Once upon a time, a Special Purpose Acquisition Company (SPAC) carried a great deal of stigma. Most organizations didn’t consider it the ideal way to go public. However, attitudes have shifted, and SPACs are bringing many young companies public.
The rise in SPACs has garnered a great deal of attention from prospective investors. SPACs have also attracted the attention of the U.S. Securities and Exchange Commission (SEC). The SEC issued guidance and warnings over the past several months. Along with SEC interest, there’s been an increase in SPAC-related lawsuits.
A SPAC, also called a blank check company, starts as a traditional public company through an Initial Public Offering (IPO). However, a Special Purpose Acquisition Company has little-to-no operations. Instead, its purpose is to gather investments, which are in trust, and identify a private company to invest in.
The SPAC usually has up to 24 months to identify and complete a merger with a target company. Once it identifies a target company, the two entities merge in a de-SPAC transaction. As a result, the SPAC and target entity’s shareholders now own a public company.
If the SPAC fails to find a target company, it must liquidate and return funds to the shareholders. This entity loses the capital it put into formation, target hunting, and deal-making, which can be millions. The potential loss pushes SPACs to find a target company, make a deal, and merge quickly.
SPACs Are Becoming More Common
Special Purpose Acquisition Company has been around for decades. However, they’ve become much more common in recent years. As of June 2021, 330 SPACs raised nearly $105 billion. The previous year, SPACs raised over $83 million, and in 2019, more than $13 million. As of March 1, the largest SPAC merger occurred when Lucid, an electric vehicle startup, agreed to merge. In the $24 billion deal, Lucid merged with Churchill Capital Corp IV, a SPAC formed by ex-Citigroup banker Michael Klein.
By June 2021, concern grew over the SPAC’s poor market performance. The number of deals at the beginning of the year left many calling it a “frenzy.” The recent slump has individuals and the SEC concerned that riskier deals could hurt investors.
SEC Issues Guidance and Warnings
The SEC has taken a close interest in the rise in SPACs and is monitoring potential risks and enforcement issues.

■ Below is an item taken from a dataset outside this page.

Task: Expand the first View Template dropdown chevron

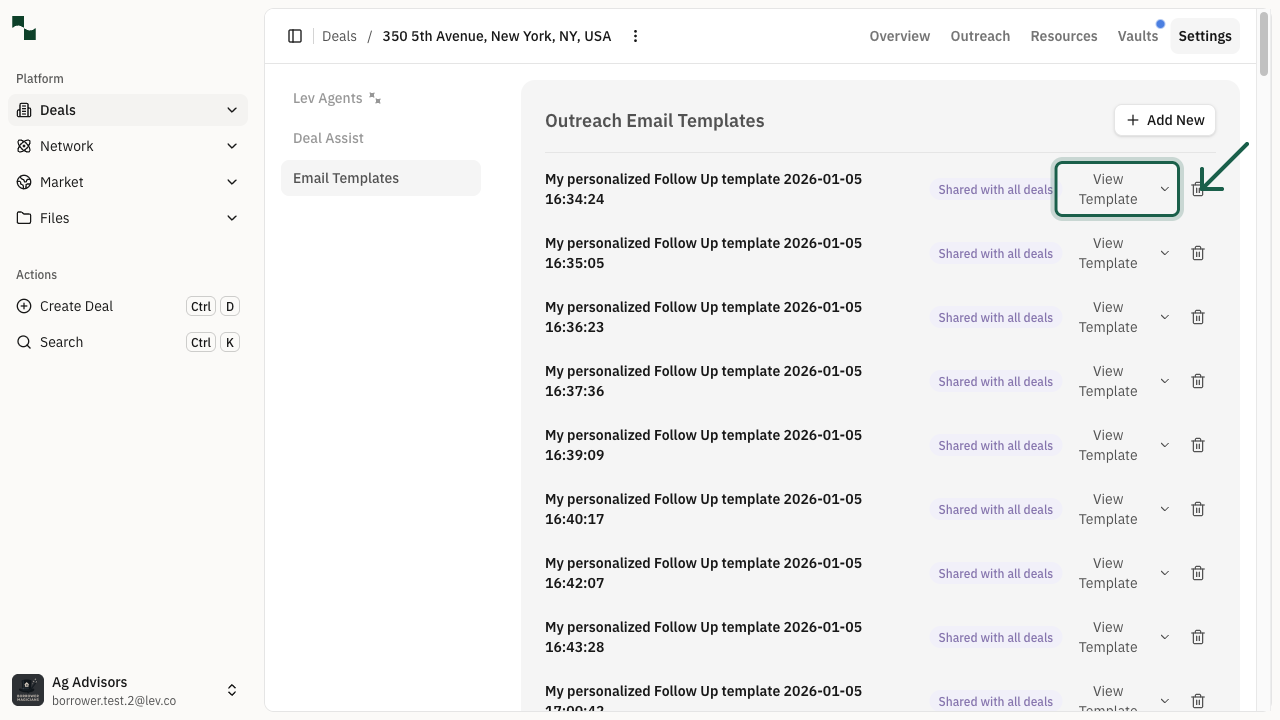Action: click(x=1164, y=188)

The SEC has issued several statements in 2021 regarding SPACs, including:
- Disclosing conflicts of interest to investors
- Considering accounting and internal controls
- Meeting public companies’ audit, tax, governance, and investor relations standards
- Misclassifying SPAC-issued warrants as an equity instrument
- Applying the “safe harbor” provision in the Private Securities Litigation Reform Act
The SEC is heavily concerned with target companies understanding their reporting and disclosure requirements. Many target companies aren’t as prepared for an IPO-like transaction, whereas companies that seek traditional IPOs spend years preparing. Lack of preparation and expertise and immature systems and processes could lead to regulatory violations if target companies aren’t careful.
The SEC Division of Enforcement has started an inquiry. The Division of Enforcement asked Wall Street banks to provide information on Special Purpose Acquisition Company deals voluntarily. The division may be looking at SPACs’ level of due diligence and disclosures. Some speculate the division may be ramping up to a formal investigation.
Increase in SPAC Lawsuits to Continue
There’s been an influx of SPAC-related lawsuits in New York, Delaware, California, and other jurisdictions. Between September 2020 and April 2021, plaintiffs filed 38 cases in New York state court alone.
Plaintiffs have brought claims under state-based breach of fiduciary duty laws. They alleged the Special Purpose Acquisition Company directors are responsible for undisclosed conflicts of interest and other inadequate disclosures. The SEC has warned SPACs about conflicts of interest between parties associated with the SPAC and the target company’s shareholder. Many lawsuits appear to rely on this guidance.
In other cases, shareholders filed breach of fiduciary duty claims when the new company failed to perform as expected after the merger. Shareholders alleged the transaction wasn’t in the shareholder’s best interests. Some argue the SPAC didn’t perform appropriate due diligence concerning the target company’s operations and prospects.
Plaintiffs have based some lawsuits on federal securities laws violations. This included whether disclosures and proxy materials made related to the de-SPAC transaction were accurate and adequate.
Future of SPAC Litigation
Despite the rise in litigation, courts have not had the chance to influence the law surrounding these companies and transactions. Most of the lawsuits are either in the early stages or don’t proceed to trial. For example, many SPACs resolve conflicts by providing additional disclosures pre-merger.
However, in time, some of these conflicts are bound to make it before a state or federal judge. During these suits, parties will require the assistance of IPO, SEC, fiduciary duty, mergers and acquisitions, valuation, finance, and accounting experts.